Мне известно о мужчинах, которые рисуют женщин или ваяют их в обнаженном виде из мрамора, но я никогда не слыхала, чтобы кто‑нибудь изображал женщину на обоях. И не могу понять, что это: романтика или одержимость.
– Мадам Жюстина была его музой, вот в чем все дело, – бормочет тетушка Бертэ, точно угадав мои мысли. – И это хорошо, ведь по крайней мере у Жозефа осталось хоть что‑то.
– По-моему, вы сказали, что все обои были сорваны… – начинаю я. – Тетушка, вы подразумеваете, что обои были уничтожены во всех комнатах, кроме…

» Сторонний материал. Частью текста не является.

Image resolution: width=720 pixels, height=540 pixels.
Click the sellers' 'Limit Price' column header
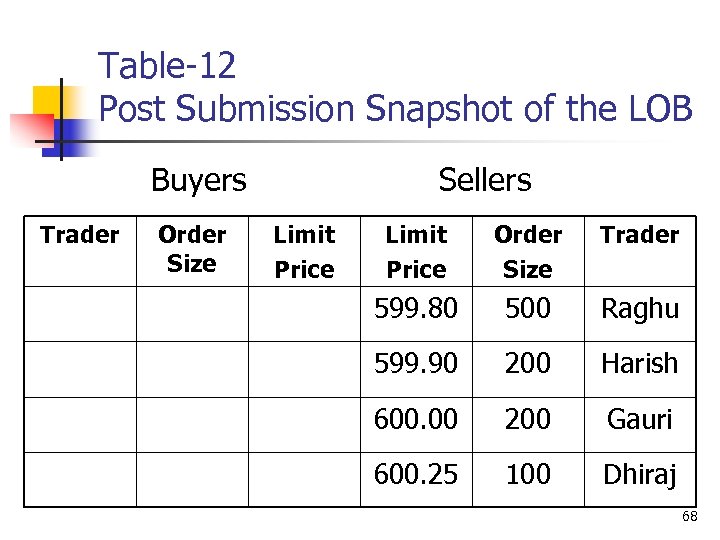point(416,251)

– Кроме башни, – отвечает она, медленно кивая. – Ведь этой комнатой, в сущности, никогда подолгу не пользовались, и в то время никто не озаботился ее переделать. Все, что осталось от обоев с изображениями мадам Жюстины, находится именно там.
– Все, что осталось?.. – переспрашиваю я. – А их не могут изготовить снова?
– О нет, – отвечает тетушка. – Печатные формы тоже были уничтожены. По приказу мсье. К тому лету, когда Жозеф вернулся из школы, от его матери почти ничего не осталось.
– Как жутко… Вся ее жизнь там, на обоях, – произносит Лара, ее голос разносится вокруг и отдается эхом. – Бедный Жозеф! У него даже не было возможности попрощаться.
– С тобой все в порядке, София? – осведомляется тетушка Бертэ. – Ты прямо побелела.
– Мне… – лепечу я, на ходу подбирая слова. – Простите, тетушка, но мне нехорошо. Вы не будете возражать, если я вернусь домой?
Башня
Софи
Я делаю несколько шагов по коридору и в нерешительности замедляю шаг, ощущая тяжесть массивных стен замка, вздымающихся надо мной. Я понятия не имею, куда идти и даже как подняться на следующий этаж, не говоря уже о том, чтобы добраться до башни.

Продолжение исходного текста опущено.